米大統領就任式に前代未聞の報道体制


ワシントンで行われるオバマ次期米大統領の就任式が1月20日に迫っている。米テレビ局の取材体制が前代未聞の規模になることがこのほど明らかになった。就任式の模様は、地上波ネットワークをはじめニュース専門局が生中継するのが通例だが、今回は、若者向け専門局「MTV」や黒人向け専門局「BET」、さらにはテレビショッピング専門局大手「QVC」や子供向けチャンネル「ニコロデオン」など報道番組とは縁のないテレビ局が加わるという。米国史上初の黒人大統領ということで市民の関心が高まることは以前から指摘されていたが、当日の視聴者数が、最高記録を塗り替えることはほぼ間違いない情勢(ニューヨークタイムズ紙)だ。

CBSのショーン・マクマナス報道担当社長によれば、同ネットワークは当初、就任演説終了後に予定されているパレードの全国向け中継は早めに切り上げる方針だった。しかし、系列局から、「歴史に刻まれることになる当日の行事はすべて放送したい」との注文が殺到。結局、パレードすべてを生中継する予定だ。CNNも、これまでの就任式に比べ、より長い、より詳しい報道を予定している。世界向けに配信しているCNNインターナショナルでも同時中継され、同社では米市民ばかりでなく、世界中が就任式の模様に釘付けになると見込んでいる。

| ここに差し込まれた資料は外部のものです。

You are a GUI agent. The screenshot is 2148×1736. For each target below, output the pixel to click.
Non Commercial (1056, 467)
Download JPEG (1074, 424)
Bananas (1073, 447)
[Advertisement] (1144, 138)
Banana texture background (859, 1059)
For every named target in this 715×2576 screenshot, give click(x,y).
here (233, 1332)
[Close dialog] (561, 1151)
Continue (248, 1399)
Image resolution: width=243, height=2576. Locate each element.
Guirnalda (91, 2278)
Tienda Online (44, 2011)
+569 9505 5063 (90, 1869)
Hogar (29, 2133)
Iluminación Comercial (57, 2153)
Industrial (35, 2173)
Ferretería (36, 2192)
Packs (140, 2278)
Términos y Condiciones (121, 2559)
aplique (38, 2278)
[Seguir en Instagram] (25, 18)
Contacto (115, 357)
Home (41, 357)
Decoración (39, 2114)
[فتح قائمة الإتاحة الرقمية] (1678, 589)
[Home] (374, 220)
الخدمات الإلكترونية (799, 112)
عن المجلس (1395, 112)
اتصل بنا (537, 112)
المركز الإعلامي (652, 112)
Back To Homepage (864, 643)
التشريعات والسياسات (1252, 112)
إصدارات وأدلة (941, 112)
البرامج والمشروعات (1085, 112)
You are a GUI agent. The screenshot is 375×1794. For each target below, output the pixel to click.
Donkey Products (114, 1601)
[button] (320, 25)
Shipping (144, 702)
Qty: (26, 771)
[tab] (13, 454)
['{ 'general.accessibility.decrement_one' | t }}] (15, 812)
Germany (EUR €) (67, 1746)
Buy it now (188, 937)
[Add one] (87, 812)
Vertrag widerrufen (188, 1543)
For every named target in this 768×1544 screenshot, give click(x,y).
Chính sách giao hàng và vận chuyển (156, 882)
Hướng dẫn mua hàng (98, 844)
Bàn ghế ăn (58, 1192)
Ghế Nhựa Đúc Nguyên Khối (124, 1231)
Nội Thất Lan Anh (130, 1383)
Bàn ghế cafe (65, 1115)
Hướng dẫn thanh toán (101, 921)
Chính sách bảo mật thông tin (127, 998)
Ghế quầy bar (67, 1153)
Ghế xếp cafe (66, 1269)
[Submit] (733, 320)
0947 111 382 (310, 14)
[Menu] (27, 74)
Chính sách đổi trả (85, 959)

就任式は午前中にオバマ次期大統領の宣誓式と就任演説が議会に特設される野外ステージで行わる。その後、議会での昼餐会などを経て議会からホワイトハウスまでの祝賀パレードなどが予定されている。夜は首都の複数のホテルなどで、舞踏会も行われる。就任演説時には議会から約3㌔先のリンカーン記念堂まで続くナショナル・モール(広場)に二百万人の市民が詰め掛けると予想されていて、警備も軍隊、警察官それぞれ1万人規模(CNN)になるという。